EXERCISE OBJECTIVE →
This exercise calls for every record to be set down exactly.

(GIVEN RECORDS)

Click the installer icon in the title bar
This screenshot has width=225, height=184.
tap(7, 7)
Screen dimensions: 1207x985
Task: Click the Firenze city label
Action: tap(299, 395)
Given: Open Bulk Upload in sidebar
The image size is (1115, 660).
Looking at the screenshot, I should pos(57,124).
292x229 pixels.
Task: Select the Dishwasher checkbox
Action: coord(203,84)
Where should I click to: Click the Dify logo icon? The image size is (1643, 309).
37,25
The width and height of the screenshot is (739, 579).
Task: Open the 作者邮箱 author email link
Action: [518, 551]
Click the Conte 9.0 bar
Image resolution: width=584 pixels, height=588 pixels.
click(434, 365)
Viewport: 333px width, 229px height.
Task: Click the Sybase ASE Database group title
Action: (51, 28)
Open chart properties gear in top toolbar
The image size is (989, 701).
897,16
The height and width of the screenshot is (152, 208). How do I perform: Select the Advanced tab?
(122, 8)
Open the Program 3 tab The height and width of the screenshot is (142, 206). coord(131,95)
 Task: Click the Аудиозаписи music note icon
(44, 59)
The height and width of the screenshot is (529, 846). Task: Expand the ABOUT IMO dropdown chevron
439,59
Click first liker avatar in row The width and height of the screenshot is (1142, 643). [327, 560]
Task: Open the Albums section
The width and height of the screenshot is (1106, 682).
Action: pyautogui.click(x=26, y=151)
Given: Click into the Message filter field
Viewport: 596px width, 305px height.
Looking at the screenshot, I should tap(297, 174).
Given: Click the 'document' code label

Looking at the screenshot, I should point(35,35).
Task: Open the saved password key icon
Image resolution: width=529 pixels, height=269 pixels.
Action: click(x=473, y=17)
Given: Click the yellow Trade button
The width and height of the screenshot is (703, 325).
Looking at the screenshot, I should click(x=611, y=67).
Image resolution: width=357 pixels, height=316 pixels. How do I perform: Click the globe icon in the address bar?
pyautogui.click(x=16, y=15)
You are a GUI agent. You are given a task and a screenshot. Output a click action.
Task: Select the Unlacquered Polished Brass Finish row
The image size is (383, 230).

(End GIVEN RECORDS)

SOLUTION TO THE PROBLEM →
Click the installer icon in the title bar
This screenshot has width=225, height=184.
tap(7, 7)
Screen dimensions: 1207x985
Task: Click the Firenze city label
Action: tap(299, 395)
Given: Open Bulk Upload in sidebar
The image size is (1115, 660).
Looking at the screenshot, I should pos(57,124).
292x229 pixels.
Task: Select the Dishwasher checkbox
Action: coord(203,84)
Where should I click to: Click the Dify logo icon? The image size is (1643, 309).
37,25
The width and height of the screenshot is (739, 579).
Task: Open the 作者邮箱 author email link
Action: [518, 551]
Click the Conte 9.0 bar
Image resolution: width=584 pixels, height=588 pixels.
click(434, 365)
Viewport: 333px width, 229px height.
Task: Click the Sybase ASE Database group title
Action: (51, 28)
Open chart properties gear in top toolbar
The image size is (989, 701).
897,16
The height and width of the screenshot is (152, 208). How do I perform: Select the Advanced tab?
(122, 8)
Open the Program 3 tab The height and width of the screenshot is (142, 206). coord(131,95)
 Task: Click the Аудиозаписи music note icon
(44, 59)
The height and width of the screenshot is (529, 846). Task: Expand the ABOUT IMO dropdown chevron
439,59
Click first liker avatar in row The width and height of the screenshot is (1142, 643). [327, 560]
Task: Open the Albums section
The width and height of the screenshot is (1106, 682).
Action: pyautogui.click(x=26, y=151)
Given: Click into the Message filter field
Viewport: 596px width, 305px height.
Looking at the screenshot, I should tap(297, 174).
Given: Click the 'document' code label

Looking at the screenshot, I should point(35,35).
Task: Open the saved password key icon
Image resolution: width=529 pixels, height=269 pixels.
Action: click(x=473, y=17)
Given: Click the yellow Trade button
The width and height of the screenshot is (703, 325).
Looking at the screenshot, I should click(x=611, y=67).
Image resolution: width=357 pixels, height=316 pixels. How do I perform: Click the globe icon in the address bar?
pyautogui.click(x=16, y=15)
You are a GUI agent. You are given a task and a screenshot. Output a click action.
Task: Select the Unlacquered Polished Brass Finish row
The image size is (383, 230).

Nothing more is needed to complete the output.